Salas sits on the board of directors of the Burbank Human Relations Council and has been involved in organizing the annual Community Days of Remembrance events commemorating the Holocaust and the First Peoples and Armenian Genocides. Through her church, she has also played a role in coordinating holiday toy drives for children living in domestic violence shelters, providing food for the homeless, collecting hygiene products for victims of human trafficking, spearheading business suit drives for women entering the workplace, and collecting donations for orphanages in the Philippines.
Having just completed her term as president of the local chapter of Zonta, Salas now serves as the Area 3 director for Zonta International District 9. Asked to reflect on her presidential term, which was challenged by the pandemic, Salas said she is proud that the club was still be able to do positive work, fundraising, and offer support to the Glendale YWCA’s domestic violence and shelter program.
“This past year we adopted a family from their program for the holidays,” said Salas. “The woman was a survivor of domestic violence and she and her children were at the YWCA shelter. She didn’t want anything for herself, just toys for the children. We made that happen, and got some things for her, also. Sadly, the pandemic has really increased the instances of domestic violence.”
Salas was also able to oversee a fundraiser that will provide the money for grants that the Burbank Zonta Club awards twice a year to women who have survived and thrived in spite of great challenges.
Asked what she would suggest to Burbankers who are looking to make a difference in the lives of others, Salas said there is no need to look far.
“The needs are great no matter where you look — homelessness, human trafficking, which has increased because so many young girls are on their computers doing home schooling, mental health issues, domestic violence, hunger — it’s all around us,” she said. “You can just stand still and, if you are really looking and are aware, people with issues will be circling you everywhere.”
Explaining that while people with a desire to help others can always go the United Nations website to see the issues people are dealing with around the world, or lobby for more engineering, aerospace, science and technical training and classes for young women in schools, they can also simply look to friends and neighbors to quickly find those in need of help.
“Keep your eyes and ears open,” Salas suggested. “Burbank has this label of being like Mayberry, but there are things going on here that people would not believe.
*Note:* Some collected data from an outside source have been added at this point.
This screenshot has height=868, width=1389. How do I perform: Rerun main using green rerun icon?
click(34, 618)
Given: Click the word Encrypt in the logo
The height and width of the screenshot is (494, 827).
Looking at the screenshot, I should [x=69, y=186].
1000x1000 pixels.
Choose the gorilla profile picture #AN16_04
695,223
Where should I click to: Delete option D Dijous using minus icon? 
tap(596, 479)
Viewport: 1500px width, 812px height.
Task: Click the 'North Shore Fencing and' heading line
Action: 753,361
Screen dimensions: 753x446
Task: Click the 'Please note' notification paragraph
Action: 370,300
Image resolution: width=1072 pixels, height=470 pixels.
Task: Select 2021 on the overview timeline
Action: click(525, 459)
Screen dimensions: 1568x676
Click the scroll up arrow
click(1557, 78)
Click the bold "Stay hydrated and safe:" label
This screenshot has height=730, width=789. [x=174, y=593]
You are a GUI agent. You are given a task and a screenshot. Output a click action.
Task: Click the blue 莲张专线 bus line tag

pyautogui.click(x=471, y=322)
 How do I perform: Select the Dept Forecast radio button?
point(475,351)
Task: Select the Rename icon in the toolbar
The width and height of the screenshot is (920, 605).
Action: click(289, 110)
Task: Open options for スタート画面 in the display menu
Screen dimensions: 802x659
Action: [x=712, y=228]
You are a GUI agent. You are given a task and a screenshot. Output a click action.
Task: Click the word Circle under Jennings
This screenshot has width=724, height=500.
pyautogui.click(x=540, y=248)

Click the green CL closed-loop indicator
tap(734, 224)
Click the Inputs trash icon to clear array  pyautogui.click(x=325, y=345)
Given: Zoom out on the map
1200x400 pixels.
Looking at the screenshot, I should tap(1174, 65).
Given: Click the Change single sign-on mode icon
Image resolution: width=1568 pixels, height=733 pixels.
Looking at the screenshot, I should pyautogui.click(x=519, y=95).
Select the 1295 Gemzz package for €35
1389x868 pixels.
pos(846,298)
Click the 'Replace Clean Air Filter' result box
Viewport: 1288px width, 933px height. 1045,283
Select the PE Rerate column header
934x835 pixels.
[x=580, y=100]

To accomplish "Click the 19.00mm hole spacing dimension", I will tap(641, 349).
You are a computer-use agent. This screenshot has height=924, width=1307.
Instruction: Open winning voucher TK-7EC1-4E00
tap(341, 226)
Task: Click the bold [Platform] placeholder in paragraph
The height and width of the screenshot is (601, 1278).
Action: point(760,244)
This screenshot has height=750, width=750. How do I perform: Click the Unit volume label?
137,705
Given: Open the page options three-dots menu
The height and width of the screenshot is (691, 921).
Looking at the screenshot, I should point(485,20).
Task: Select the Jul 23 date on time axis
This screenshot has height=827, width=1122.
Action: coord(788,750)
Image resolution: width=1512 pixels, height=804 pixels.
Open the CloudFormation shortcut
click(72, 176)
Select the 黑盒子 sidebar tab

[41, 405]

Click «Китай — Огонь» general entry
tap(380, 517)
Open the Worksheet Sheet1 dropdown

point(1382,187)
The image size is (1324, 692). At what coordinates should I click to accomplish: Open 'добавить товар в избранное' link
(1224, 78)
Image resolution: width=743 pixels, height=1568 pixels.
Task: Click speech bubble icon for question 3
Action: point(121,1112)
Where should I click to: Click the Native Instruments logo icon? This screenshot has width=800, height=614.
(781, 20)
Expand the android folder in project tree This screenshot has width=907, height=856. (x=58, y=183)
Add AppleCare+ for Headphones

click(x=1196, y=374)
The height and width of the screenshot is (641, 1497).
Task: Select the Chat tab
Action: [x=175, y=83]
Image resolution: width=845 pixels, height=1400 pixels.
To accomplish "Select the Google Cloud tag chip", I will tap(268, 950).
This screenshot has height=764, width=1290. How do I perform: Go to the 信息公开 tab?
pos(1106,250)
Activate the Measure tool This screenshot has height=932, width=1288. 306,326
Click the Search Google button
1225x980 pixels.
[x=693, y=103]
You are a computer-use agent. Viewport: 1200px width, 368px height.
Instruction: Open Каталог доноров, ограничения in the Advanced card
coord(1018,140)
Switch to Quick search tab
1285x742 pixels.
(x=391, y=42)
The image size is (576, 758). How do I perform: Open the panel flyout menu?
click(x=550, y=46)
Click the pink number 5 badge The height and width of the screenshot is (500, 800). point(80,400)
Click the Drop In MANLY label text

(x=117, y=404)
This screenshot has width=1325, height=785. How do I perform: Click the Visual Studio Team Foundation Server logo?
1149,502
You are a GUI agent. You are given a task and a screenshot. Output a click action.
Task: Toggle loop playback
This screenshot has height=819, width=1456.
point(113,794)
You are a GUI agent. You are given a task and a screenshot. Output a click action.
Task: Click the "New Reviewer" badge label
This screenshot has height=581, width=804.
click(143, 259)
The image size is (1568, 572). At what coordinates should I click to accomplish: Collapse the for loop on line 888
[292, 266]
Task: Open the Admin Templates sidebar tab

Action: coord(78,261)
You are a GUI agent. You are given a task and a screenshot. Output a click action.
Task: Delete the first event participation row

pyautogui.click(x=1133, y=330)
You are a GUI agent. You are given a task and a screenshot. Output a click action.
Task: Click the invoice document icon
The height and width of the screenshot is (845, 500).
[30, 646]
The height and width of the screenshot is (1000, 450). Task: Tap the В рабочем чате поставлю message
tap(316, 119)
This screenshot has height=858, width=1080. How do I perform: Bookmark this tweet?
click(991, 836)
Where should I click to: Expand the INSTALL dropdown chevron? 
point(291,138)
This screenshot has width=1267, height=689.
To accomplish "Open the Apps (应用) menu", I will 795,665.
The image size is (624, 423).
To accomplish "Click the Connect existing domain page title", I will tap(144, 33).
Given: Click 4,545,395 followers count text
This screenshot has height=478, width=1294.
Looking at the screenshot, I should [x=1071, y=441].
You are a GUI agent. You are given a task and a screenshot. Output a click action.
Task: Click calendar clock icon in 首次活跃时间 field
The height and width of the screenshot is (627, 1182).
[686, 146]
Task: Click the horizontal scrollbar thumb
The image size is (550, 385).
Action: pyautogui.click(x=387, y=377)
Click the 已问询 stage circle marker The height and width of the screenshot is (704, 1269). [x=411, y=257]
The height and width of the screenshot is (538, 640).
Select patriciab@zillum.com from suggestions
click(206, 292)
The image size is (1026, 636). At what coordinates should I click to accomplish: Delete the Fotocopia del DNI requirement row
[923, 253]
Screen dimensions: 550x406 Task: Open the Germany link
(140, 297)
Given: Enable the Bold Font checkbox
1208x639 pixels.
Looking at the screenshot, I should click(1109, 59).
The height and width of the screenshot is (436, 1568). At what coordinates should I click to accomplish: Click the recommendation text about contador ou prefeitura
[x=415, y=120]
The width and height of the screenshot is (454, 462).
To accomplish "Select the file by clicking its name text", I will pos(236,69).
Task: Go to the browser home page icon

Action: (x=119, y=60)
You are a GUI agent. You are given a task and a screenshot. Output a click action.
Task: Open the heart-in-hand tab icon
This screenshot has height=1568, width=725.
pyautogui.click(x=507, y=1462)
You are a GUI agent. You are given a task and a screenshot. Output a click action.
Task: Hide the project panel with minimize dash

People need to educate themselves on recognizing needs, such as someone who is food insecure and the horrors of what far too many people are dealing with, such as spousal abuse and women with children who are living in their cars. It would shock most Burbankers to know that there are children in our community who live in cars. These things happen everywhere, even in bedroom communities like Burbank. Being of help comes from just waking up, looking around, being aware, asking questions, and then finding out what you can do to help.”
The Glendale YWCA’s Heart and Excellence Awards will take place virtually on Wednesday, April 14. This event brings together local government officials, business leaders, and past honorees who support the YWCA’s mission of eliminating racism, empowering women and promoting peace, justice, freedom, and dignity for all.
This year’s event, presented under the theme “Rise to Recovery,” will recognize eight women from Glendale, Burbank and Pasadena, including Salas and L.A. County Supervisor Kathryn Barger, who represents Burbank.
“I’m humbled to be in the company of such amazing women,” said Salas. “Their lives are dedicated to their communities — to helping people in need. It really is an honor because, when I look at each one of them and learn of what they have accomplished, I feel like I should just be walking behind them and holding their trains as they step up to accept their awards.”